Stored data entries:

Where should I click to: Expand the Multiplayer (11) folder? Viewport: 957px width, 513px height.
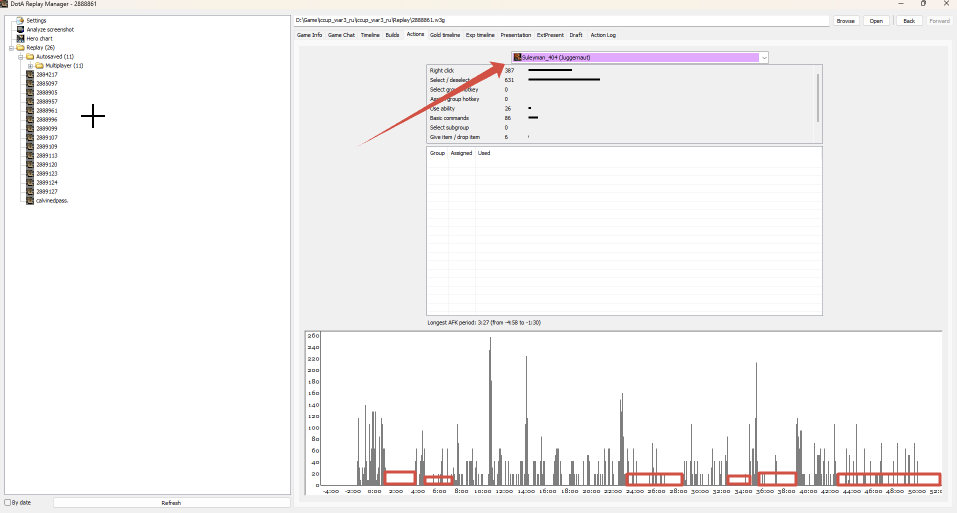click(x=31, y=65)
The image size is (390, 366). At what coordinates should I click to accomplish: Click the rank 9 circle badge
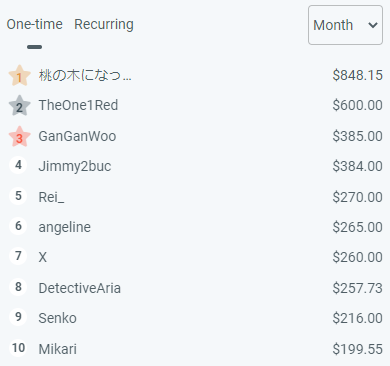point(18,316)
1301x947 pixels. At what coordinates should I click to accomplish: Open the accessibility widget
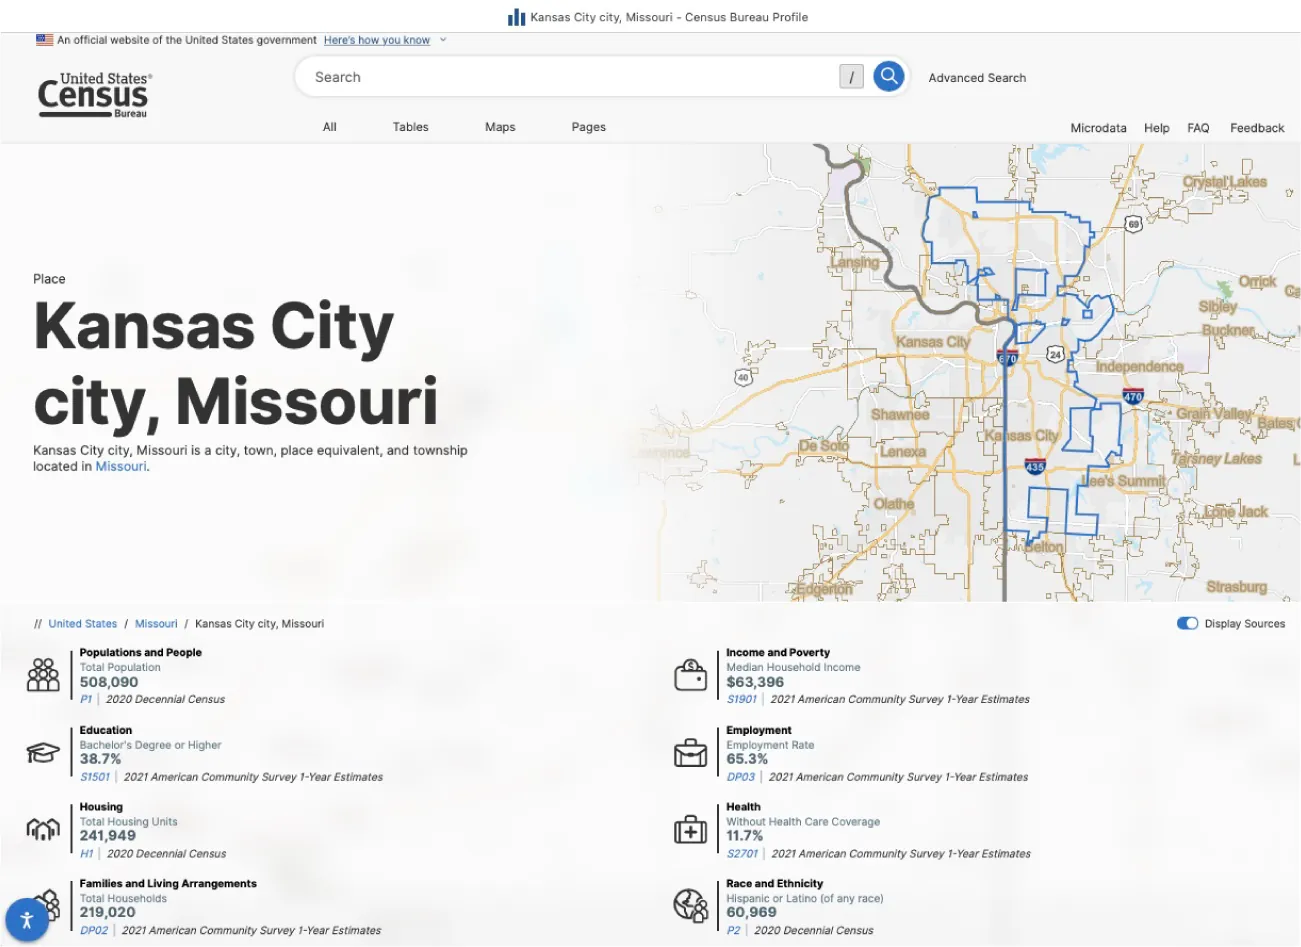pos(27,918)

Task item:
Send back every record exactly as it stands, except the pictures.

Exercise answer:
Where should I click to: Expand the Multiplayer (11) folder? Viewport: 957px width, 513px height.
click(x=31, y=65)
The image size is (390, 366). At what coordinates should I click to accomplish: Click the rank 9 circle badge
point(18,316)
1301x947 pixels. At what coordinates should I click to accomplish: Open the accessibility widget
pos(27,918)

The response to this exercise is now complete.